### [Instructions to follow]
The number of lines below holding the string "Monitorul" is the only answer wanted.

################

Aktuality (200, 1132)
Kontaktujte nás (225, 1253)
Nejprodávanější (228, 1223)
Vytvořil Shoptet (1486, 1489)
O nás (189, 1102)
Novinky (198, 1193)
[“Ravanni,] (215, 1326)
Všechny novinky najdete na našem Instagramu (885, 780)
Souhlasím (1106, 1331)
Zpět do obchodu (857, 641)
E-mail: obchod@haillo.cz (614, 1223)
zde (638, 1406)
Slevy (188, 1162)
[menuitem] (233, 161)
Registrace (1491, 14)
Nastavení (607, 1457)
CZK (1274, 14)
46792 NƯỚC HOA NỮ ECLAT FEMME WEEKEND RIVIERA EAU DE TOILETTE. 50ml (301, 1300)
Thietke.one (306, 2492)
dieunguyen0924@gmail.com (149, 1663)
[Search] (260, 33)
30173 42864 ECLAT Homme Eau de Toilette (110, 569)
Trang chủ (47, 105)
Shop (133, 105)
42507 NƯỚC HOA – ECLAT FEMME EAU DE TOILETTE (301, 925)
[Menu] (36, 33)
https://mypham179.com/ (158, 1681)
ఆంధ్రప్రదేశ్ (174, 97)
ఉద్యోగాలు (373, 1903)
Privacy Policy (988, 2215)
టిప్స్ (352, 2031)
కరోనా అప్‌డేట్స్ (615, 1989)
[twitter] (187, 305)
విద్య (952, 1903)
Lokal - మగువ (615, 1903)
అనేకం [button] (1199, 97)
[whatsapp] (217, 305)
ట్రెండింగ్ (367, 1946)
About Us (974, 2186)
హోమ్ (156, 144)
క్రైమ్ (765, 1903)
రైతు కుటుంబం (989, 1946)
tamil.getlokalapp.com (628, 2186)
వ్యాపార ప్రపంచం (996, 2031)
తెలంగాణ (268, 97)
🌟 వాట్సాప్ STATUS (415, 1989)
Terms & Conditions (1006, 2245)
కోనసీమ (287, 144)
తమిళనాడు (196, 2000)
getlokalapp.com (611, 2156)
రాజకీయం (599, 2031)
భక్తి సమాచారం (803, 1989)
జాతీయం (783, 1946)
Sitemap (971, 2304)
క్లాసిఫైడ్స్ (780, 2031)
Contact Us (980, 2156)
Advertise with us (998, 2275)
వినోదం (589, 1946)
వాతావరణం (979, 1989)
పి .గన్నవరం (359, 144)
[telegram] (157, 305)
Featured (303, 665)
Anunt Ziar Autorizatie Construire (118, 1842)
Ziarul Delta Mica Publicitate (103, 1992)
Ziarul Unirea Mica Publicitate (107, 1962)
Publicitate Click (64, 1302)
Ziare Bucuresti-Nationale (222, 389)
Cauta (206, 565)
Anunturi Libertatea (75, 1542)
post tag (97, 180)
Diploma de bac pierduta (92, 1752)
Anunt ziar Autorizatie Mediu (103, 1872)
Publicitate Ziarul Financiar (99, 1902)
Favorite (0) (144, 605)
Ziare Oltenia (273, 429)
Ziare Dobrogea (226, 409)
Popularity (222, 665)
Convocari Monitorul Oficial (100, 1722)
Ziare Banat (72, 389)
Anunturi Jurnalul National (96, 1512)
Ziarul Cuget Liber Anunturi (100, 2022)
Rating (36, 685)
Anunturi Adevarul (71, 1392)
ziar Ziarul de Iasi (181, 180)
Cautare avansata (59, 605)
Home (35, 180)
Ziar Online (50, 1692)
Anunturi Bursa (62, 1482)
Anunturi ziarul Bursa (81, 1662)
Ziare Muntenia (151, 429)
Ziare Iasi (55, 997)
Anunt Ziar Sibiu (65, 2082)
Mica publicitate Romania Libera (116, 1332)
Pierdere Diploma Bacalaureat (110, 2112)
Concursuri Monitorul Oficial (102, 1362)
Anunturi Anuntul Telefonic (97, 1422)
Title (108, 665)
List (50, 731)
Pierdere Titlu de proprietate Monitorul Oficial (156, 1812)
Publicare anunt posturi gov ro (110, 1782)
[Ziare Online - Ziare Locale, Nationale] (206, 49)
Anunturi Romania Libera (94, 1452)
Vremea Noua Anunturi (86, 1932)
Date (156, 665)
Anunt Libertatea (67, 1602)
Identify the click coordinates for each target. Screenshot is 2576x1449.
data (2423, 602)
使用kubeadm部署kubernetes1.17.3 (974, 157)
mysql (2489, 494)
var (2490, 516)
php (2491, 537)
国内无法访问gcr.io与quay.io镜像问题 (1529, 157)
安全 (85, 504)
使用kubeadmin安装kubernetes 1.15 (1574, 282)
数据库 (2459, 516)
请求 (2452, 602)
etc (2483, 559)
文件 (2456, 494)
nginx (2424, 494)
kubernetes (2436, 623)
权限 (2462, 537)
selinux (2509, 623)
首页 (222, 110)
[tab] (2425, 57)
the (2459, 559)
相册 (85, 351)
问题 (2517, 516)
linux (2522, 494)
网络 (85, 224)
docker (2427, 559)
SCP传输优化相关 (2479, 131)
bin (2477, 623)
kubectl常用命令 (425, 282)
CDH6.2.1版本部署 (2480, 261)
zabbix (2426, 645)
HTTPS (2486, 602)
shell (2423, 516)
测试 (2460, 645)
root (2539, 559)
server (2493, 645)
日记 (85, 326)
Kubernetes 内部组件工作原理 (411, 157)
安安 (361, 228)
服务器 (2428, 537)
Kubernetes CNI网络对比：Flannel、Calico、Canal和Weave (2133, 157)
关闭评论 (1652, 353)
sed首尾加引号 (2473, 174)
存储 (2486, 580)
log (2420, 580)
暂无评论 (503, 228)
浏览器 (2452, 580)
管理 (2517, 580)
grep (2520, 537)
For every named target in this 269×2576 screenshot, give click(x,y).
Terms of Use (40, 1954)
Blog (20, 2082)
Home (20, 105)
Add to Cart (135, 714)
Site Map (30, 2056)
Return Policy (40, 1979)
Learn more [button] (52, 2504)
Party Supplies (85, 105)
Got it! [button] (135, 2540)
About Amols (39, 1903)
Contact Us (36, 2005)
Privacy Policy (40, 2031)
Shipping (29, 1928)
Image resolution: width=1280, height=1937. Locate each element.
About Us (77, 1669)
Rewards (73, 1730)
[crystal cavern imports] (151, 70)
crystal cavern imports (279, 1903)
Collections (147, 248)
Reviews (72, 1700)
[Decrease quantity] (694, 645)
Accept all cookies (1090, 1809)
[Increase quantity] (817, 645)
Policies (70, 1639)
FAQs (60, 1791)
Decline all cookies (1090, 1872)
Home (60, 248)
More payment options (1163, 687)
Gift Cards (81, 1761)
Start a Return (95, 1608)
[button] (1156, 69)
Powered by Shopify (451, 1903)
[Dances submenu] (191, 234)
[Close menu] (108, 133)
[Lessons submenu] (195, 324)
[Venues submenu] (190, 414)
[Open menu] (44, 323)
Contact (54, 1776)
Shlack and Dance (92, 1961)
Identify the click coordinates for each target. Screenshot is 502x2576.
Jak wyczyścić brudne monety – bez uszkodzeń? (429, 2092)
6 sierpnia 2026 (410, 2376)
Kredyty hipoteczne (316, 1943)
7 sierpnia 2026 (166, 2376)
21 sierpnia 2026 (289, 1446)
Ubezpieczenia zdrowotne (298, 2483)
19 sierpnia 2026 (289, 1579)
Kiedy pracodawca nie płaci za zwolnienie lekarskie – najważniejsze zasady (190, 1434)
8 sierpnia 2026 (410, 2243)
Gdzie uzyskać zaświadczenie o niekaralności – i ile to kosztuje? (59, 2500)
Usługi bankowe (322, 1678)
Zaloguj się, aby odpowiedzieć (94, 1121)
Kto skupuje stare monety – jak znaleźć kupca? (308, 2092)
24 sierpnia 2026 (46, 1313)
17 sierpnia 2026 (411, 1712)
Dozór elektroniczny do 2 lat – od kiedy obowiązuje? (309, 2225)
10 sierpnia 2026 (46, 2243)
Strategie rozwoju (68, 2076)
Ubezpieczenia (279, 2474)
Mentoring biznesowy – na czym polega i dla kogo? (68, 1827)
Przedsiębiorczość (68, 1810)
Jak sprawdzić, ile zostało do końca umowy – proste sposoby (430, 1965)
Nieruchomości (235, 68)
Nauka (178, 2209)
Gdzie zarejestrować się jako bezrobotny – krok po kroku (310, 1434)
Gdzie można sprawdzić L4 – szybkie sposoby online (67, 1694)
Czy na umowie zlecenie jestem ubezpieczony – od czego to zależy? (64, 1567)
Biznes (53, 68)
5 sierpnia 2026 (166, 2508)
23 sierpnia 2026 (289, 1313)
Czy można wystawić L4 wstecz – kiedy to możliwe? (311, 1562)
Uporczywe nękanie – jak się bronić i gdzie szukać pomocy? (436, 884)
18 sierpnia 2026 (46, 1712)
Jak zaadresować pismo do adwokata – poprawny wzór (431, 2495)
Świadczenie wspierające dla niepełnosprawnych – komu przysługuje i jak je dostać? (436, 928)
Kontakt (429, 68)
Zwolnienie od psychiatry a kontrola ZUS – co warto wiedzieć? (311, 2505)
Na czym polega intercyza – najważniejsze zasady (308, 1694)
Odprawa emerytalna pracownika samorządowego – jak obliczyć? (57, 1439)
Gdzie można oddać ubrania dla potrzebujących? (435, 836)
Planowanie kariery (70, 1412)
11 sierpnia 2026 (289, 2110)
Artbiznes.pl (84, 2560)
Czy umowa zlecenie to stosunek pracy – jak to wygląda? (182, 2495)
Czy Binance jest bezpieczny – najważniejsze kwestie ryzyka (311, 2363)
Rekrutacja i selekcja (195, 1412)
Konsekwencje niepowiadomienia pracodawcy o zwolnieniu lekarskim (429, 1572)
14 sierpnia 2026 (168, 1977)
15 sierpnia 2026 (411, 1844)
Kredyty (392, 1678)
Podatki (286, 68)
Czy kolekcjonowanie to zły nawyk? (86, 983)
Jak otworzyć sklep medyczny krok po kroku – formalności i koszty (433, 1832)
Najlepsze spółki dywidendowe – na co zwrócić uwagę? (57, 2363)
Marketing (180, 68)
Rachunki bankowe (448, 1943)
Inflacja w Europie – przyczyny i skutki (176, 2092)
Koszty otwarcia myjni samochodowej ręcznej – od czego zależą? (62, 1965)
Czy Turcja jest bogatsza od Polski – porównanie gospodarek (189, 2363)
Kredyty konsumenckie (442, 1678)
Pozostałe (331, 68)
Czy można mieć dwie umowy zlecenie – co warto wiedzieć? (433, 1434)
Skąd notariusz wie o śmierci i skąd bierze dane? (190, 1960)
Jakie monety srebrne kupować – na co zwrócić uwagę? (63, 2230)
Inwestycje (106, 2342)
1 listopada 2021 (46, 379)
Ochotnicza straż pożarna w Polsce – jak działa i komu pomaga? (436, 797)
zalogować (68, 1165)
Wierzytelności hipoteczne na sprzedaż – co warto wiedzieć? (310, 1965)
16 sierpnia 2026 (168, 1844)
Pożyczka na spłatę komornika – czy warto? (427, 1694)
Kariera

################

### [Solution to this exercise]
3